GPU Computing — Core Concepts
The CUDA Architecture
NVIDIA’s GPU architecture organizes computation in a hierarchy:
Thread: Executes one instruction. The basic unit. Warp: 32 threads executing the same instruction simultaneously (SIMT — Single Instruction Multiple Threads). Block: Multiple warps executing together, with shared memory access. Grid: Multiple blocks — the entire kernel launch.
A typical modern GPU (H100) has:
- 144 streaming multiprocessors (SMs)
- Each SM: 128 CUDA cores + 4 Tensor Core units + shared memory (228 KB)
- Total CUDA cores: 18,432
- Total FP32 throughput: 67 TFLOPS
- Total FP16 throughput: 134 TFLOPS
- Tensor Core throughput: 3.94 PFLOPS (bf16), 3.94 PFLOPS (FP16)
Memory hierarchy:
- Registers: per-thread, ~256 KB per SM, <1 ns latency
- Shared memory (L1): per-block, 228 KB per SM, ~5 ns latency
- L2 cache: 51 MB (H100 SXM), shared across SMs
- HBM3 (main GPU memory): 80 GB, ~400 ns, 3.35 TB/s bandwidth
Optimized CUDA code keeps data in registers and shared memory, minimizing HBM3 accesses. Memory bandwidth is often the bottleneck — more on this below.

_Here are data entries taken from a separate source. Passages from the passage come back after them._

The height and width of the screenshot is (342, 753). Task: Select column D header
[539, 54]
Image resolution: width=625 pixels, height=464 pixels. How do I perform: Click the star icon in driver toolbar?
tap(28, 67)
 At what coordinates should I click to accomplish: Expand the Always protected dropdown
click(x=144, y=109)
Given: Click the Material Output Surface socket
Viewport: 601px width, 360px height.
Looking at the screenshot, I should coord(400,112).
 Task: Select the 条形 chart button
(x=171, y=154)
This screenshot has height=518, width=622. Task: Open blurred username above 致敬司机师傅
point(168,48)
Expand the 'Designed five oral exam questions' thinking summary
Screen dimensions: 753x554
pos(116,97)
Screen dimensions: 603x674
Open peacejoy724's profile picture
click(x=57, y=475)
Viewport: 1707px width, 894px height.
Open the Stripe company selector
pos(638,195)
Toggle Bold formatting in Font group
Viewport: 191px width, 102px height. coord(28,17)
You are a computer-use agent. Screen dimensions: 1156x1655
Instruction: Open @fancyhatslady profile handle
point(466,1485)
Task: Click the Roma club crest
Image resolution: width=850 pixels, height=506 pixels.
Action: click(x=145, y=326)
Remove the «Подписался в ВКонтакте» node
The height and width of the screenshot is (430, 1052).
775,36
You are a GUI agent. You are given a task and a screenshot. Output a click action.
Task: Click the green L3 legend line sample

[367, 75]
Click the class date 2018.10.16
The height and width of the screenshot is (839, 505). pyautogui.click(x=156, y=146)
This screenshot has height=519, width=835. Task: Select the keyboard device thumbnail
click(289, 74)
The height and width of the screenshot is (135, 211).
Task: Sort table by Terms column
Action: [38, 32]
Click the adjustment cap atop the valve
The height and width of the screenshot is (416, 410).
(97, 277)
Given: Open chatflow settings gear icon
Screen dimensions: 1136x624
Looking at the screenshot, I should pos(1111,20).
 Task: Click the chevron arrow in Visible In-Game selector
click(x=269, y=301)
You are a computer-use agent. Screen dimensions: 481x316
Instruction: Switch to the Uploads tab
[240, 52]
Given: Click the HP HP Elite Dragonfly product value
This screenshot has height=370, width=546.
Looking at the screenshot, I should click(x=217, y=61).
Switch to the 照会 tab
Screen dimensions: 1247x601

Tensor Cores: Specialized Matrix Multiplication
Standard CUDA cores do general floating-point operations. Tensor Cores (introduced in Volta, 2017) are hardware units that perform matrix multiply-accumulate (MMA) operations in one clock cycle:
$$D = A \times B + C$$
Where A, B, C, D are 4×4 (Volta) or larger (Ampere, Hopper) matrices. Tensor Cores achieve 4–16x higher throughput than CUDA cores for matrix operations by operating on larger granularities.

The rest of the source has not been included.